We need to protect those who protect us.

Today’s revelation that police-recorded crime has risen by 10 per cent across England and Wales shows one of the most damaging impacts of austerity. Behind the cold figures are countless stories of personal misery; 723 homicides, 466,018 crimes with violence resulting in injury, and 205,869 domestic burglaries to take just a few examples.

It is crucial that politicians of all parties seek to address this rising level of violence and offer solutions to halt the increase in violent crime. I challenge any Tory to defend the idea that their constituents are best served by a continued squeeze on police budgets, when the number of officers is already at the lowest level for more than 30 years.

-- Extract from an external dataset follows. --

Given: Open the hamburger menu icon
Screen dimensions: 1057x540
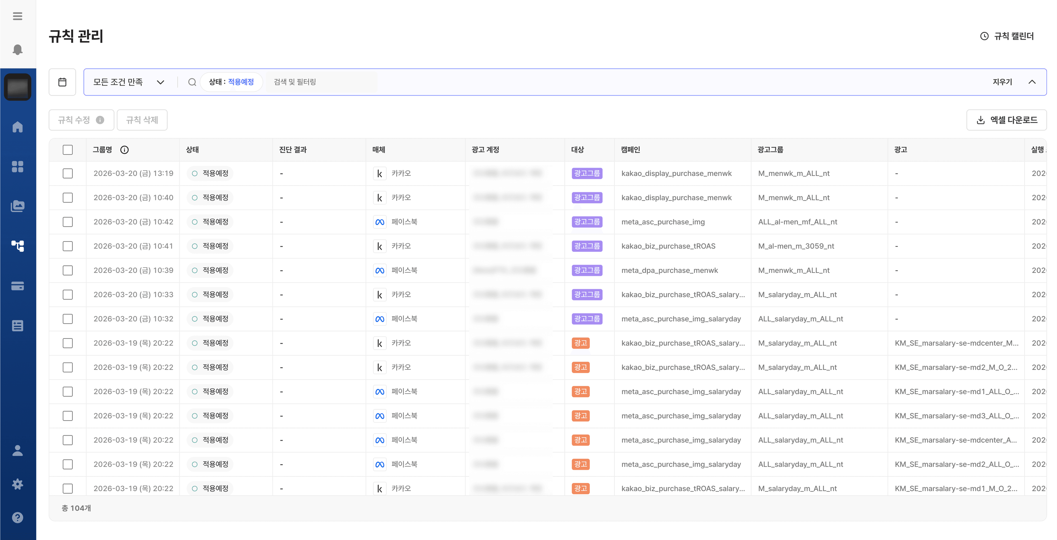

This week saw the launch Chris Bryant's Protect The Protectors Private Member’s Bill, which aims to secure greater protections for emergency service workers. It carries on where my attempts in the last parliament left off, and could not come at a more important time. Cuts to the number of police officers on our streets have not only left our communities less safe, but officers themselves are now more vulnerable as well.

As an MP I work closely with the local neighbourhood policing teams in my constituency of Halifax. There is some outstanding work going on to address the underlying causes of crime, to tackle antisocial behaviour, and to build trust and engagement across communities. I am always amazed that neighbourhood police officers seem to know the name of every kid in their patch. However cuts to West Yorkshire Police, which have totalled more than £160m since 2010, have meant that the number of neighbourhood officers in my district has been cut by half in the last year, as the budget squeeze continues and more resources are drawn into counter-terrorism and other specialisms .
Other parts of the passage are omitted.